● **EXERCISE GOAL**:
Filter the entries that follow, copying every line in which the word "cart" appears.

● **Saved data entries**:
-=-=-
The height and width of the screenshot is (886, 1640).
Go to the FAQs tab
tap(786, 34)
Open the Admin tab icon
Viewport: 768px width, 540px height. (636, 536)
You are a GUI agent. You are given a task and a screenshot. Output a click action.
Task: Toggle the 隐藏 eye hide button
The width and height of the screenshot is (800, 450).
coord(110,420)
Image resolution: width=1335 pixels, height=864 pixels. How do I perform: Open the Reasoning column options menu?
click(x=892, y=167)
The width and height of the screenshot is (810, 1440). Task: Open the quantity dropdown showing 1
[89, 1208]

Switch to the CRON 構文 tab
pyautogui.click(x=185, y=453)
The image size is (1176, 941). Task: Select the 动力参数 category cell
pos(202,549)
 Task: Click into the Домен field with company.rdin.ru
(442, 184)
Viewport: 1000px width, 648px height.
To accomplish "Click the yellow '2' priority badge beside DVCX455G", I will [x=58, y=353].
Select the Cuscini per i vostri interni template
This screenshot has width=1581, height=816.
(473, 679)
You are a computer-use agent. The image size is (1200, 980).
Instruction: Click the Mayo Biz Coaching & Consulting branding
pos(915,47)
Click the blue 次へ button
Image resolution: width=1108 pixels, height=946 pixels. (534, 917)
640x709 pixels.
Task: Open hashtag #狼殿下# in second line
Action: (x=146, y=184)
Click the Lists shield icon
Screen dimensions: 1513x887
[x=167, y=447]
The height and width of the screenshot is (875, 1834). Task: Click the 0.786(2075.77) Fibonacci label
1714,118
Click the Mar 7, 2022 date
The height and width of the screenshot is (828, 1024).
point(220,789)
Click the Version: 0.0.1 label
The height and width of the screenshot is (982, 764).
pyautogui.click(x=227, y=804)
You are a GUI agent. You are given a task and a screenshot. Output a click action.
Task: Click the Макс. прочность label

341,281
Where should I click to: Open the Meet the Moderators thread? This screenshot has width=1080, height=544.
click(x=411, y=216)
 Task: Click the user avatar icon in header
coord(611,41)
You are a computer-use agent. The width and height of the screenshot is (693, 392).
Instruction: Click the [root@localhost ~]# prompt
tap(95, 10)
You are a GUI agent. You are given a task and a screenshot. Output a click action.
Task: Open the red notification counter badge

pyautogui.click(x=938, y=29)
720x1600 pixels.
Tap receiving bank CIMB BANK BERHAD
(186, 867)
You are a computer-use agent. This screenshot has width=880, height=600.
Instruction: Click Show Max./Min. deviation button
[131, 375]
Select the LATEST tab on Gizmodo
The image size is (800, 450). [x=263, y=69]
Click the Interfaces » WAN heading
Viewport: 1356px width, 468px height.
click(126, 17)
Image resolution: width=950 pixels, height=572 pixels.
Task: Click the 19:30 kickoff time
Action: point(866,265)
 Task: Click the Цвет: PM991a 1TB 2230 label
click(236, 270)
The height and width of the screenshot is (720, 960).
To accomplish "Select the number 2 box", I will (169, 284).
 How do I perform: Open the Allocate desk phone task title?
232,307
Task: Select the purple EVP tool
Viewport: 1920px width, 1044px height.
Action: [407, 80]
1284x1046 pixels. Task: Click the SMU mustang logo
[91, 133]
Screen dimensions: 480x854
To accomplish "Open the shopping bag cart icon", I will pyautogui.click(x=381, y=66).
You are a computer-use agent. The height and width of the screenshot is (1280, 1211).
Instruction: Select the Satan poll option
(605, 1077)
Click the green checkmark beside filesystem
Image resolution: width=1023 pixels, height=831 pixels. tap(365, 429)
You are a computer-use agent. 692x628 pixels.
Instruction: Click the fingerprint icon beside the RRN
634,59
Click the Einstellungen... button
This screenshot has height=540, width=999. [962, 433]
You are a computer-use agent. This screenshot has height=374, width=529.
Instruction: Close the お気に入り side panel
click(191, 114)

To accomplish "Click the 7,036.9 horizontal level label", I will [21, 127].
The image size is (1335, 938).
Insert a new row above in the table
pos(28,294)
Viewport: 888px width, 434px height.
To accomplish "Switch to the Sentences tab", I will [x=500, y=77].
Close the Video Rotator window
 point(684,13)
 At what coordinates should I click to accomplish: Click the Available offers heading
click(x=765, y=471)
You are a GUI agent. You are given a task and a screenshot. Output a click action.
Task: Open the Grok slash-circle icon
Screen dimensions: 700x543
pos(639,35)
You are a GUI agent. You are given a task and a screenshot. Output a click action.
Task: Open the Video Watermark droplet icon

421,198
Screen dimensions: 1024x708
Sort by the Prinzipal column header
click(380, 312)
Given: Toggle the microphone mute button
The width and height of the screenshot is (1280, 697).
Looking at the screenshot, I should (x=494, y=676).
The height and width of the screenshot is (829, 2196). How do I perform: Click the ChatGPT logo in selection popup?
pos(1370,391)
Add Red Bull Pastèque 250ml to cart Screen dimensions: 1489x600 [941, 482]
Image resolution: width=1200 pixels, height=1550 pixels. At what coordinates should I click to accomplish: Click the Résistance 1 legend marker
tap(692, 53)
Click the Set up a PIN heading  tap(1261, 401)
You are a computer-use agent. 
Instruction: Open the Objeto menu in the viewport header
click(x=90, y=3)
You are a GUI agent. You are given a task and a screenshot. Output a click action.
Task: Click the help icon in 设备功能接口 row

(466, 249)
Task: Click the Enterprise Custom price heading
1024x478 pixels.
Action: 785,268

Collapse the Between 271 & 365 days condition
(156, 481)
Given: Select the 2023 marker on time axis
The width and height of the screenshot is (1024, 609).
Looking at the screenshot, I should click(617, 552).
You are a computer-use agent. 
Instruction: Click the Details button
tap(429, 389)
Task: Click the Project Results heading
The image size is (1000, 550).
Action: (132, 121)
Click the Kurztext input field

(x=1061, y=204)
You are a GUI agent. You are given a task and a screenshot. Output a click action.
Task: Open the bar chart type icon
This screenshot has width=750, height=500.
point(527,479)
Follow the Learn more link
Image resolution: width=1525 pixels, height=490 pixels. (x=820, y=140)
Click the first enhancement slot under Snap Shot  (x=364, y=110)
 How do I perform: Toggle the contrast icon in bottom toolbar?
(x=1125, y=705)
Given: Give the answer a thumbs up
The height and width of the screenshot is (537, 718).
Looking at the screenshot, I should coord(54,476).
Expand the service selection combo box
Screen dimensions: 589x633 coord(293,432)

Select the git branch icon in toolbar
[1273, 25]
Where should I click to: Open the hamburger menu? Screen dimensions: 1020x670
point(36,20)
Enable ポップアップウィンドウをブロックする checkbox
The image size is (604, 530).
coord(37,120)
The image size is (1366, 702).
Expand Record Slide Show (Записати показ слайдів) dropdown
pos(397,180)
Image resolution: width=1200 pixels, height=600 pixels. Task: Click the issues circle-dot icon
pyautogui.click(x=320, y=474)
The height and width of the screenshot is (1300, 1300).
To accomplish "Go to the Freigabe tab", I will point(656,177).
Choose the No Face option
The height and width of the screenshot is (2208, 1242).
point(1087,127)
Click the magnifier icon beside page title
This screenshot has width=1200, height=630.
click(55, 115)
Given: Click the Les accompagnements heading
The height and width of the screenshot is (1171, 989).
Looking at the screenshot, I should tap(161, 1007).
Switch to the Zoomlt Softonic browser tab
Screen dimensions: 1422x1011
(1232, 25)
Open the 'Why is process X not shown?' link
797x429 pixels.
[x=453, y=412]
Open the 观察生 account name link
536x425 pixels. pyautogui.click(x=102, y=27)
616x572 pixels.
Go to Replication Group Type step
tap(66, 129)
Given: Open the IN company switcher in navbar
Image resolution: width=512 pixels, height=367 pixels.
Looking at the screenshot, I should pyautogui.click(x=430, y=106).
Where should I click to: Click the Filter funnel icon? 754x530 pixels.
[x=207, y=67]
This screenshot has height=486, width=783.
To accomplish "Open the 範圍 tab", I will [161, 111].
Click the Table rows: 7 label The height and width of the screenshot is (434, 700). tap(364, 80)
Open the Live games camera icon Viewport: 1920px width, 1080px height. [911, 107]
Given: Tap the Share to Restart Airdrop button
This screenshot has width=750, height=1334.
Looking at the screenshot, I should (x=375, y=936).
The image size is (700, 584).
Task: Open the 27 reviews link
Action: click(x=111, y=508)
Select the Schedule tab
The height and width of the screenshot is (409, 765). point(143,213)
-=-=-
● **ANSWER BELOW**:
To accomplish "Open the shopping bag cart icon", I will pyautogui.click(x=381, y=66).
Add Red Bull Pastèque 250ml to cart Screen dimensions: 1489x600 [941, 482]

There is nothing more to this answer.